══ TEXT BLOCK ══

Yohei Kotsuji's "A Foggy Paradise," which premiered at Japan's biggest film festival, is an enigmatic feature exploring the complex theme of life's ambiguity.



Childhood friends Kurage and Ame, played by Masatoshi Lee and Haru Naito, respectively. (©AIMAINARAKUEN FILM COMMITTEE)

A Foggy Paradise was one of three Japanese entries selected for the prestigious Competition section of the 2023 Tokyo International Film Festival. This year, only 15 films out of 1,942 submissions worldwide made the cut. It marks a huge step for director Yohei Kotsuji, who says his "hands shook" when he learned that his first-ever feature film had earned this honor.

As an independent filmmaker, Kotsuji had to rely on his personal funds and a grant from the Japanese Agency for Cultural Affairs. On top of that, he needed to balance filmmaking with his job as a special needs teacher. "I reached my limit many times, both physically and mentally," Kotsuji says.

Yohei Kotsuji, who made his feature directorial debut with "A Foggy Paradise"(©JAPAN Forward by Shaun Fernando)

Matters of Life and Death

A Foggy Paradise explores the themes of life and death through two unrelated narratives. In one, a man named Tatsuya (Yuya Okutsu) lives with his mother (Yasumi Yajima) who has mobility issues. He grapples with a monotonous job and feels increasingly suffocated by his mother who is at once doting and dismissive.

Tatsuya and his mother (©AIMAINARAKUEN FILM COMMITTEE)

═══

WHAT YOU NEED TO DO: In the article about "A Foggy Paradise," print the part starting at "Yohei Kotsuji, who made" and ending at "doting and dismissive.", word for word.

══ DATA PROVIDED ══

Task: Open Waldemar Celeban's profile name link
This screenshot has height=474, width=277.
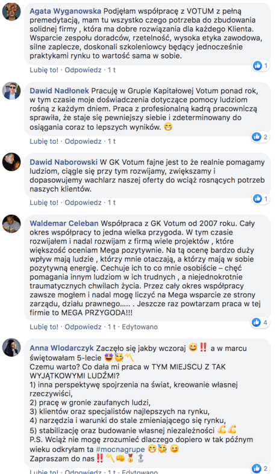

═══

EXERCISE ANSWER:
Yohei Kotsuji, who made his feature directorial debut with "A Foggy Paradise"(©JAPAN Forward by Shaun Fernando)

Matters of Life and Death

A Foggy Paradise explores the themes of life and death through two unrelated narratives. In one, a man named Tatsuya (Yuya Okutsu) lives with his mother (Yasumi Yajima) who has mobility issues. He grapples with a monotonous job and feels increasingly suffocated by his mother who is at once doting and dismissive.